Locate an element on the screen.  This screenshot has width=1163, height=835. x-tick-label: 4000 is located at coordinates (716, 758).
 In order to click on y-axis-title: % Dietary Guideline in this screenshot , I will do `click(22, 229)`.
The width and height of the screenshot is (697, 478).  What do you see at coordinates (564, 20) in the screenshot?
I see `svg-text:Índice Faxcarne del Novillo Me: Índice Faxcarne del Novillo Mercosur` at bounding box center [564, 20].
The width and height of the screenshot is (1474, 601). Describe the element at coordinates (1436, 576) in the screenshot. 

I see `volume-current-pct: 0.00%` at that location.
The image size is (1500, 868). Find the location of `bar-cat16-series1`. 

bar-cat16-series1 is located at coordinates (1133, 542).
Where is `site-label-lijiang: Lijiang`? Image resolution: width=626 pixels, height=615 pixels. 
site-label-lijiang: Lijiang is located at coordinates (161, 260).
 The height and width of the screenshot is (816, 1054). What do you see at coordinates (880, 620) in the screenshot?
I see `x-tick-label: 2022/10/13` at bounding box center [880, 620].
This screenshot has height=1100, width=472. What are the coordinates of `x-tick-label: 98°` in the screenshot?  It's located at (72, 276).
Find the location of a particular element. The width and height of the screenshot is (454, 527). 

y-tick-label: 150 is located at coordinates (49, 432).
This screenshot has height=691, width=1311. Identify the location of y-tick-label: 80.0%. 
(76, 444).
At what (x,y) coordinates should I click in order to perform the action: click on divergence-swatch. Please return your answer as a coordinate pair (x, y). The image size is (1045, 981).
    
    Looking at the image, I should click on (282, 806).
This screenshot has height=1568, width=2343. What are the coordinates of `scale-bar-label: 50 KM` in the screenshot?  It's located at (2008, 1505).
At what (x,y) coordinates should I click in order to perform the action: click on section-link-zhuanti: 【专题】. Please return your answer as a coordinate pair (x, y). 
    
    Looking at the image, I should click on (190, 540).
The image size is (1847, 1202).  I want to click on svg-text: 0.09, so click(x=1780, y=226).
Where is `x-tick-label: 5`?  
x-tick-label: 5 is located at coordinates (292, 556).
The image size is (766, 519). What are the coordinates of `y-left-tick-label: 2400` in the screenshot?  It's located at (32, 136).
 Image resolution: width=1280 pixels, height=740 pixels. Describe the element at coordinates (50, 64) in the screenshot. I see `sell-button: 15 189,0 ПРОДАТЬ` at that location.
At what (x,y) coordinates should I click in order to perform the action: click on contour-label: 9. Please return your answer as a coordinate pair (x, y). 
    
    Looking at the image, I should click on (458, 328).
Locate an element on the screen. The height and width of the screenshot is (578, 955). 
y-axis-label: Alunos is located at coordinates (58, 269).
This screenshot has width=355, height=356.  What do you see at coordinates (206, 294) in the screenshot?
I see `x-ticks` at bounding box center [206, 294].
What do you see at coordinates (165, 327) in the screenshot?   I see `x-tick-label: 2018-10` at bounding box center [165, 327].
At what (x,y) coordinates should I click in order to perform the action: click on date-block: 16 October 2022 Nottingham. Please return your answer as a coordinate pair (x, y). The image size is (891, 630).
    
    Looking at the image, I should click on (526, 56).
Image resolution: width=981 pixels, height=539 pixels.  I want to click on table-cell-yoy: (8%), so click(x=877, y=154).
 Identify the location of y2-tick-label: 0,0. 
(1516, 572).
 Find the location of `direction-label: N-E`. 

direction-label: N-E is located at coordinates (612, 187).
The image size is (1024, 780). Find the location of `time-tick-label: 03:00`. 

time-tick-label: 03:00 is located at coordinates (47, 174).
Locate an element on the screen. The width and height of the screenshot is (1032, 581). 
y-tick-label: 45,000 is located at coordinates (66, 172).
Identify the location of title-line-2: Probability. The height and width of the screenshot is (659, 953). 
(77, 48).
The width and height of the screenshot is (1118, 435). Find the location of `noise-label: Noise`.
..........
Your instructions
Edit the listing above so that each "Find the location of" becomes "Locate", and leave every other character unchanged.

Response area
Locate an element on the screen.  This screenshot has width=1163, height=835. x-tick-label: 4000 is located at coordinates (716, 758).
 In order to click on y-axis-title: % Dietary Guideline in this screenshot , I will do `click(22, 229)`.
The width and height of the screenshot is (697, 478).  What do you see at coordinates (564, 20) in the screenshot?
I see `svg-text:Índice Faxcarne del Novillo Me: Índice Faxcarne del Novillo Mercosur` at bounding box center [564, 20].
The width and height of the screenshot is (1474, 601). Describe the element at coordinates (1436, 576) in the screenshot. 

I see `volume-current-pct: 0.00%` at that location.
The image size is (1500, 868). Locate `bar-cat16-series1`. 

bar-cat16-series1 is located at coordinates (1133, 542).
Where is `site-label-lijiang: Lijiang`? Image resolution: width=626 pixels, height=615 pixels. 
site-label-lijiang: Lijiang is located at coordinates (161, 260).
 The height and width of the screenshot is (816, 1054). What do you see at coordinates (880, 620) in the screenshot?
I see `x-tick-label: 2022/10/13` at bounding box center [880, 620].
This screenshot has height=1100, width=472. What are the coordinates of `x-tick-label: 98°` in the screenshot?  It's located at (72, 276).
Locate a particular element. The width and height of the screenshot is (454, 527). 

y-tick-label: 150 is located at coordinates (49, 432).
This screenshot has height=691, width=1311. Identify the location of y-tick-label: 80.0%. 
(76, 444).
At what (x,y) coordinates should I click in order to perform the action: click on divergence-swatch. Please return your answer as a coordinate pair (x, y). The image size is (1045, 981).
    
    Looking at the image, I should click on (282, 806).
This screenshot has height=1568, width=2343. What are the coordinates of `scale-bar-label: 50 KM` in the screenshot?  It's located at (2008, 1505).
At what (x,y) coordinates should I click in order to perform the action: click on section-link-zhuanti: 【专题】. Please return your answer as a coordinate pair (x, y). 
    
    Looking at the image, I should click on (190, 540).
The image size is (1847, 1202).  I want to click on svg-text: 0.09, so click(x=1780, y=226).
Where is `x-tick-label: 5`?  
x-tick-label: 5 is located at coordinates (292, 556).
The image size is (766, 519). What are the coordinates of `y-left-tick-label: 2400` in the screenshot?  It's located at (32, 136).
 Image resolution: width=1280 pixels, height=740 pixels. Describe the element at coordinates (50, 64) in the screenshot. I see `sell-button: 15 189,0 ПРОДАТЬ` at that location.
At what (x,y) coordinates should I click in order to perform the action: click on contour-label: 9. Please return your answer as a coordinate pair (x, y). 
    
    Looking at the image, I should click on (458, 328).
Locate an element on the screen. The height and width of the screenshot is (578, 955). 
y-axis-label: Alunos is located at coordinates (58, 269).
This screenshot has width=355, height=356.  What do you see at coordinates (206, 294) in the screenshot?
I see `x-ticks` at bounding box center [206, 294].
What do you see at coordinates (165, 327) in the screenshot?   I see `x-tick-label: 2018-10` at bounding box center [165, 327].
At what (x,y) coordinates should I click in order to perform the action: click on date-block: 16 October 2022 Nottingham. Please return your answer as a coordinate pair (x, y). The image size is (891, 630).
    
    Looking at the image, I should click on (526, 56).
Image resolution: width=981 pixels, height=539 pixels.  I want to click on table-cell-yoy: (8%), so click(x=877, y=154).
 Identify the location of y2-tick-label: 0,0. 
(1516, 572).
 Locate `direction-label: N-E`. 

direction-label: N-E is located at coordinates (612, 187).
The image size is (1024, 780). Locate `time-tick-label: 03:00`. 

time-tick-label: 03:00 is located at coordinates (47, 174).
Locate an element on the screen. The width and height of the screenshot is (1032, 581). 
y-tick-label: 45,000 is located at coordinates (66, 172).
Identify the location of title-line-2: Probability. The height and width of the screenshot is (659, 953). 
(77, 48).
The width and height of the screenshot is (1118, 435). Locate `noise-label: Noise`.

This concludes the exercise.